EXTRACT PROVIDED:

"""

Except as otherwise provided in this section, a trust deed, substitution of trustee, notice of resignation of trustee, assignment of a beneficial interest under a trust deed, notice of sale, cancellation of notice of sale, trustee’s deed, deed of release, and any instrument by which a trust deed is subordinated or waived as to priority, if acknowledged as provided by law, shall from the time of being recorded impart notice of the content to all persons, including subsequent purchasers and encumbrancers for value.

"""

DATA SECTION:
"""

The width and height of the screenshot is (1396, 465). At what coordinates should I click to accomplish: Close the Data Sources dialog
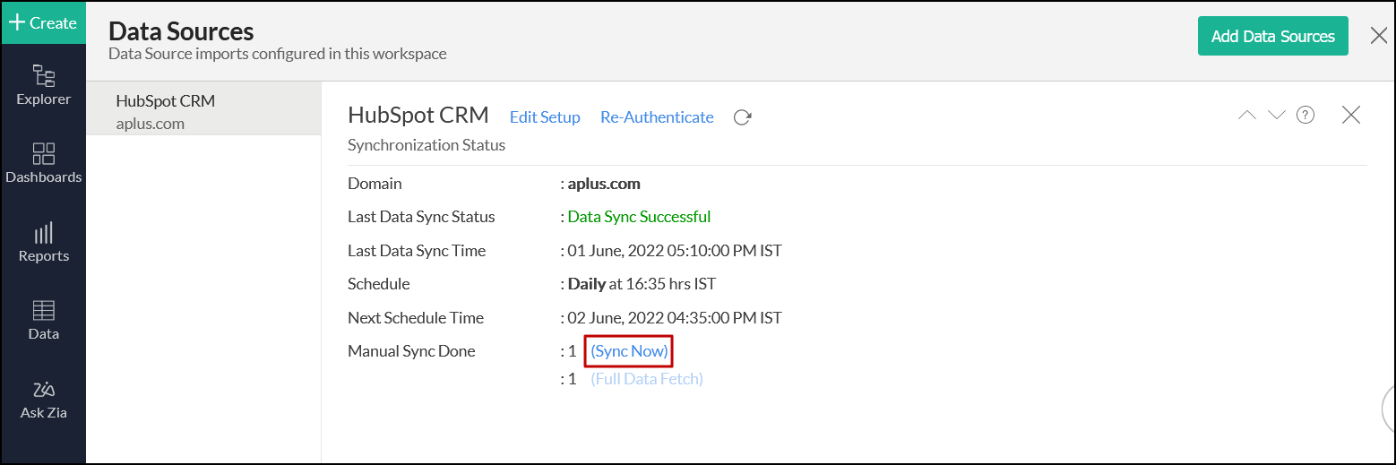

"""

SHORT TASK: Reproduce the trust deed recording provision above word for word, in full.

RESULT BELOW:
Except as otherwise provided in this section, a trust deed, substitution of trustee, notice of resignation of trustee, assignment of a beneficial interest under a trust deed, notice of sale, cancellation of notice of sale, trustee’s deed, deed of release, and any instrument by which a trust deed is subordinated or waived as to priority, if acknowledged as provided by law, shall from the time of being recorded impart notice of the content to all persons, including subsequent purchasers and encumbrancers for value.